‘Parking Lot Puddles’ — One Man’s Fight With Addiction

04.10.16 3 years ago 17 Comments


The police officer keeps pressing his cold, heavy hand against my face. He’s probably thinking that I’m dead. Or might die. Or maybe that I deserve to be dead. Truth is, that would probably be easier on my family.


The first thing I felt when I woke up was someone smacking me on the right side of my face. I remember wondering what the cop who woke me up thought. I suppose it’s not too much of a mystery:

Another alcoholic piece of sh*t. 

“Sir, you’ve been in an accident,” he said.

“No I haven’t,” I responded.

Splintered shards of glass dusted the dashboard and zig-zagging fractures ran the length of the windshield. I realized that I might have spoken too soon. Then I noticed the tree. It was only a couple of feet away from my legs; my Ford Focus’ front-end had wrapped around it, forming a U-shape.

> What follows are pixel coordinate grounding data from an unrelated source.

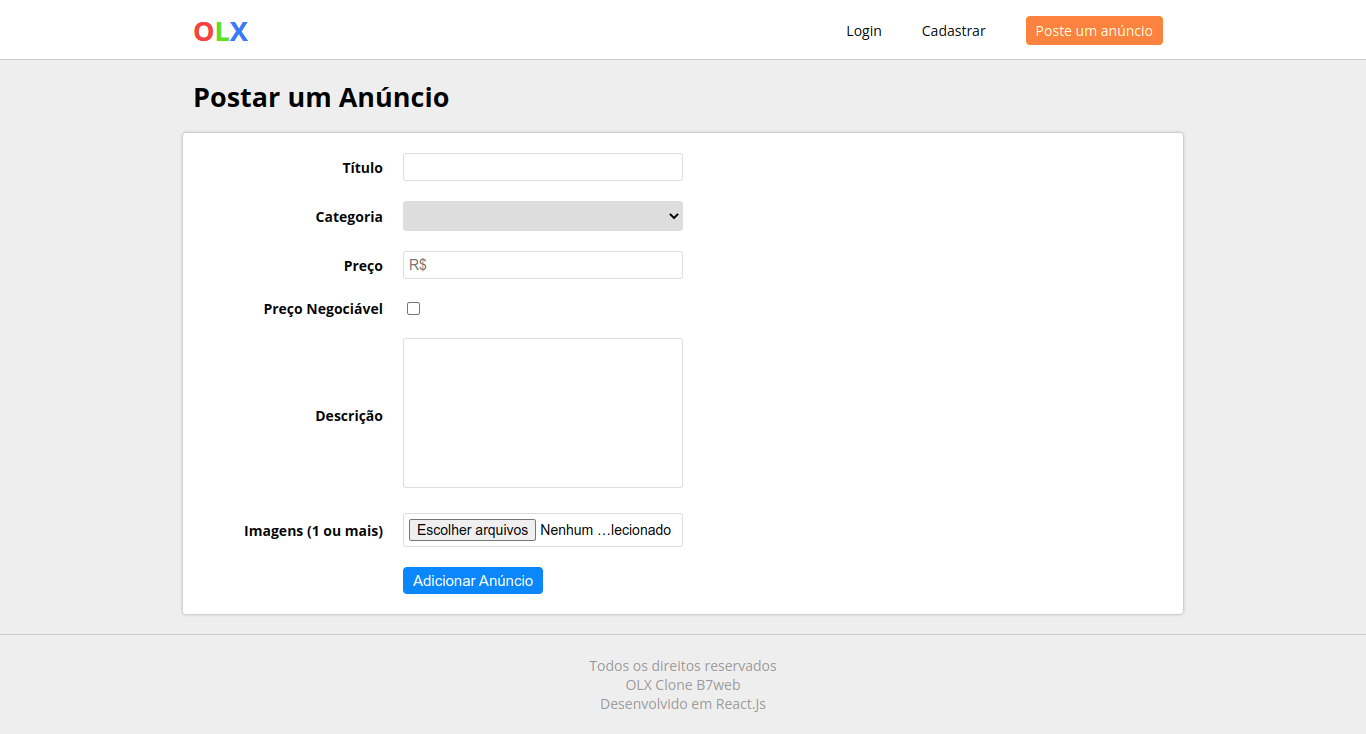
Task: Check the box next to Preço Negociável
Action: (x=413, y=308)
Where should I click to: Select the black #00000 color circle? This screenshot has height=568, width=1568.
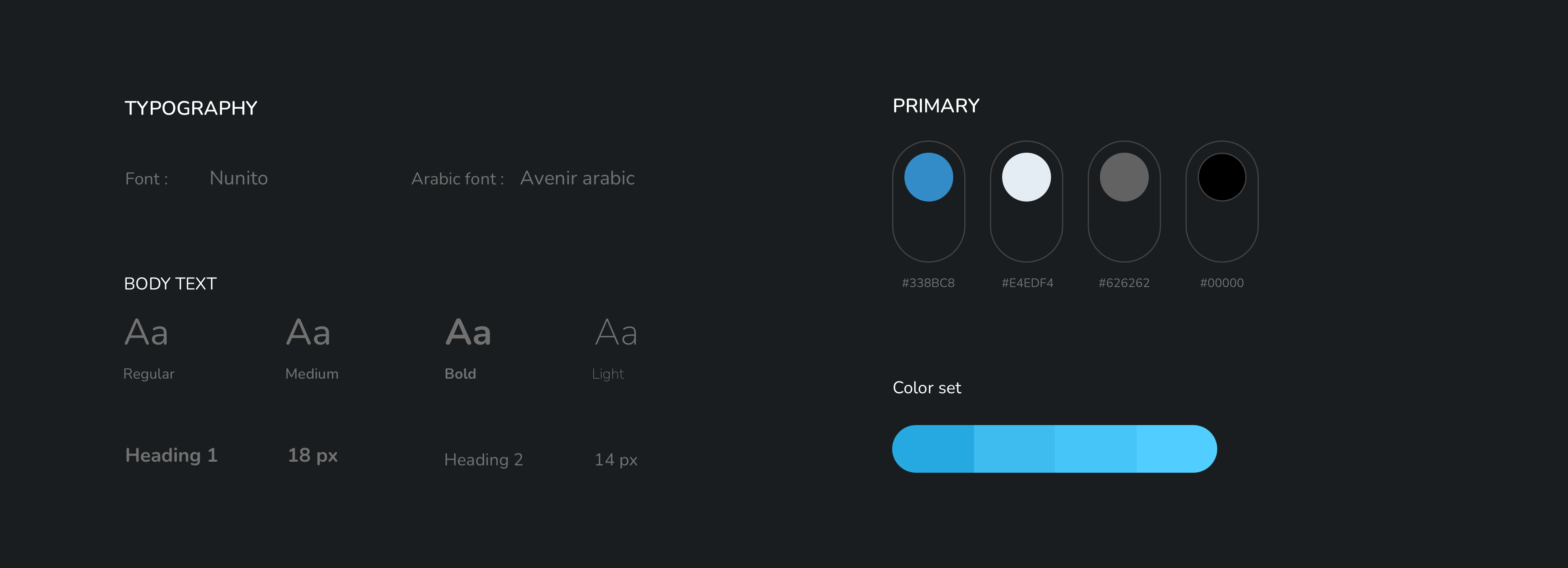pyautogui.click(x=1222, y=177)
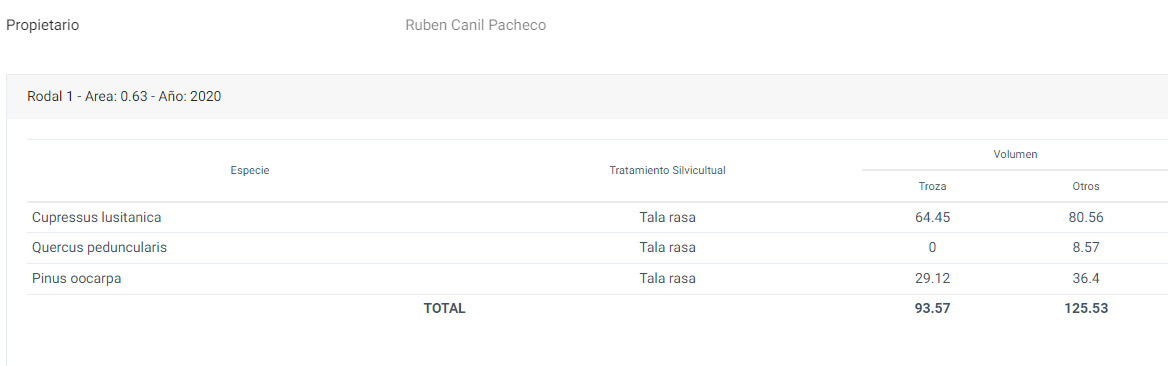This screenshot has width=1168, height=366.
Task: Click Tala rasa for Pinus oocarpa
Action: pos(667,279)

I hadn’t used that day. I wasn’t drunk or stoned. The reason I smashed my car into a tree doing 40 mph is because I had a seizure, the result of attempting to quit both booze and Xanax cold turkey.

The trouble had started several hours earlier. I hadn’t known that booze and Xanax work on the same cell receptors and that trying to withdraw from both at once was extremely dangerous. I was working at my office job when strange sensations began shooting though my body. It felt like my guts were being electrocuted. Tingling waves coursed through me, and within minutes, I crumpled in my desk chair. Then came the nausea.

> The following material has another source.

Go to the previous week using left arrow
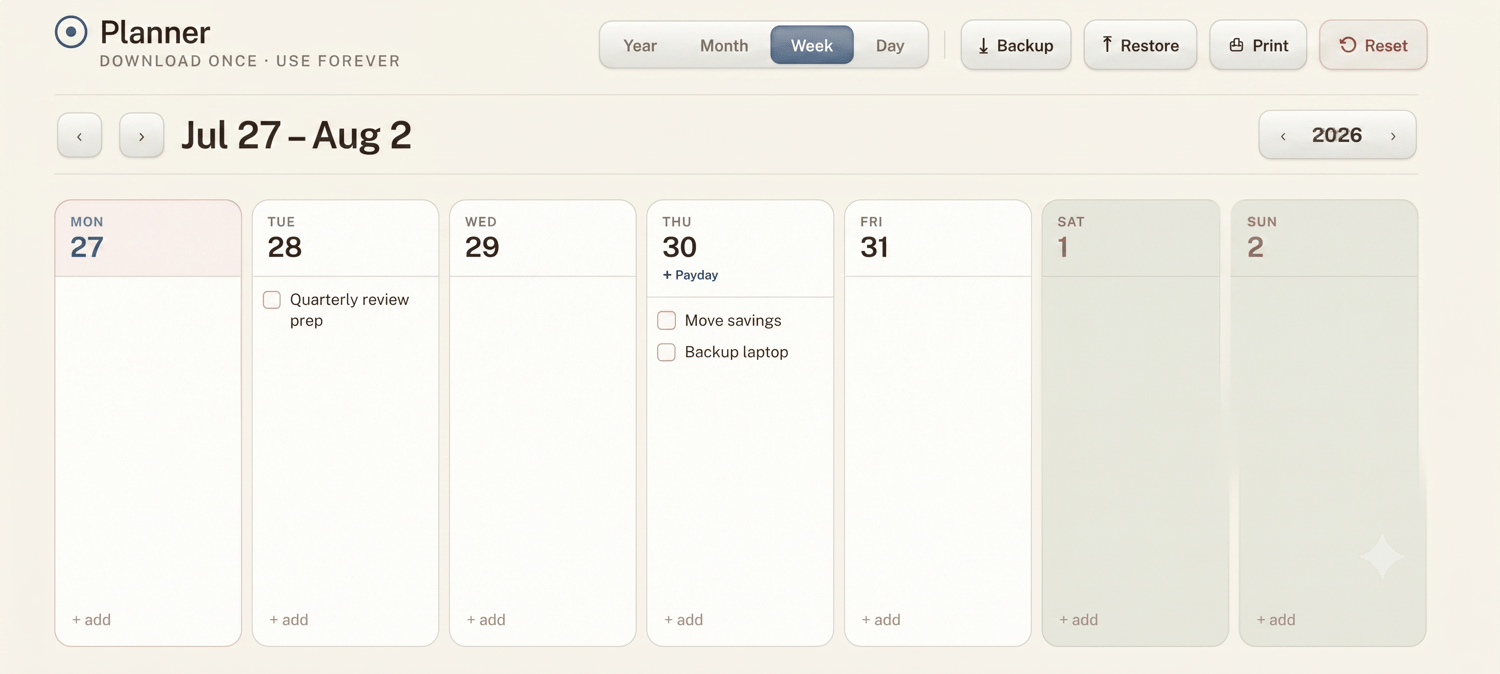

I’d never had such an intense withdrawal before, but I was at the tail end of a months long bender and had now been away from any substance for what felt like a lifetime. It had actually been 10 hours.

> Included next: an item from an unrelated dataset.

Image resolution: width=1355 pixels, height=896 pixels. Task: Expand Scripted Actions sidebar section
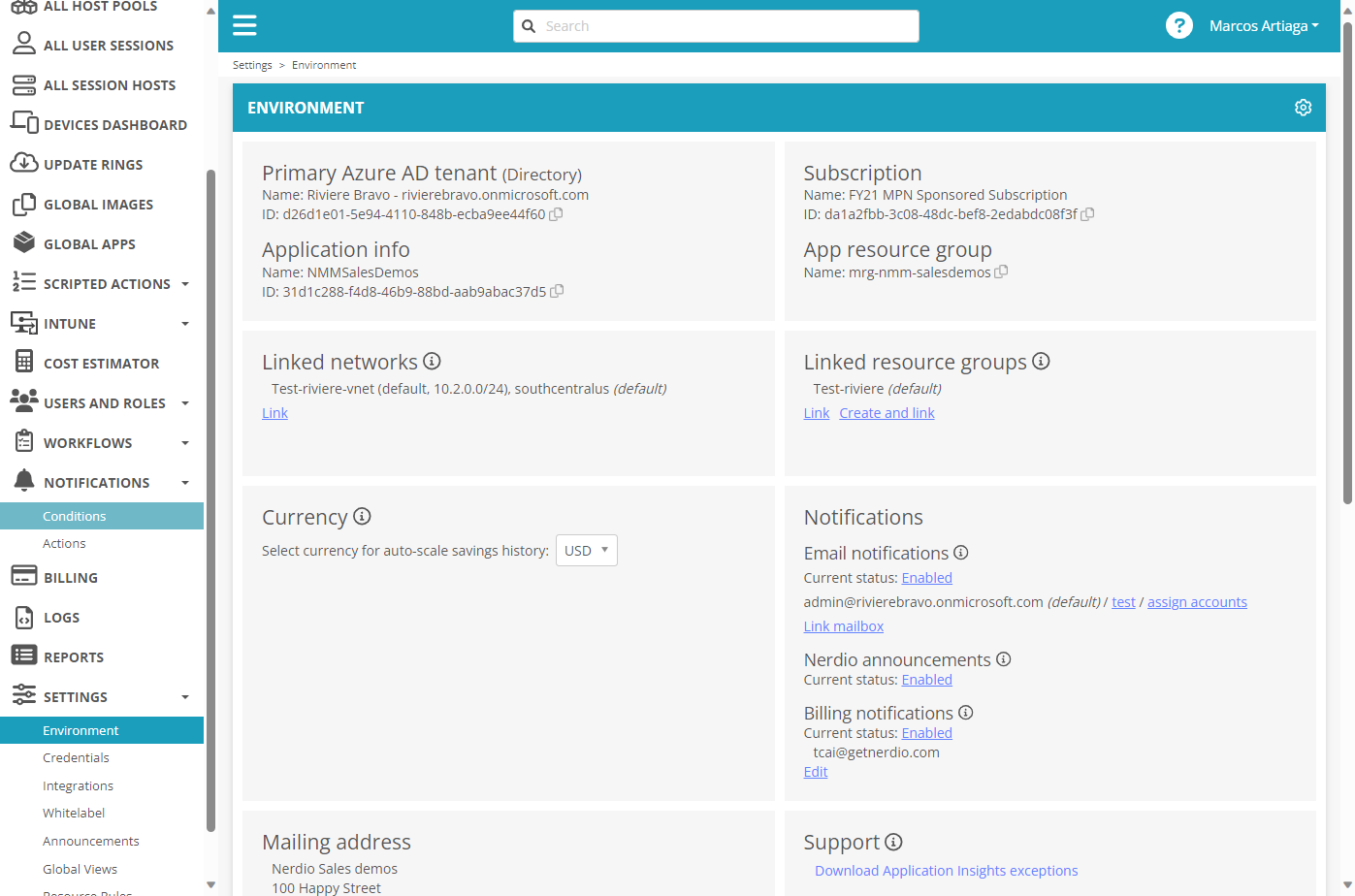[x=102, y=284]
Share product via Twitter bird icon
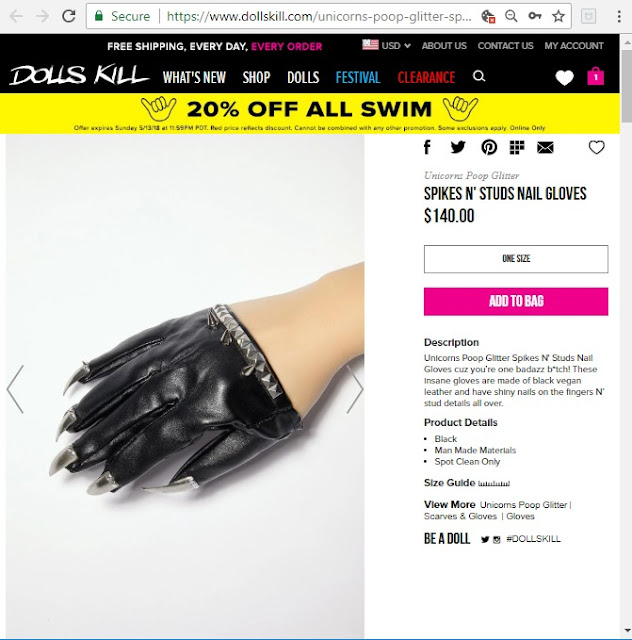The height and width of the screenshot is (640, 632). click(x=458, y=147)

I left work, and began the one hour trek back to my mother’s home. This is the junkie’s life: my car was borrowed and I had nowhere to live. I’d had stuff before — a BMW, girlfriends, apartments, jobs, friends, money. Now I had none of it. I was in the midst of rebuilding, at least that’s what I told myself. In actuality, I was still busy tearing everything apart. With every swig of vodka (usually to chase a pill), I shredded my life a little further.

That electrocution feeling wasn’t going away. In fact, the intervals increased in duration and frequency. Then…darkness.

When they loaded me onto a gurney, I felt sharp pains in my wrists. Later, I found out that both of my shoulders were dislocated. It’s tough to say what did the damage. It was either the convulsions from the seizure, or the impact of the wreck. Maybe both. The only witness to the accident said I was air drumming before I hit the pole. That must be what a seizure looks like.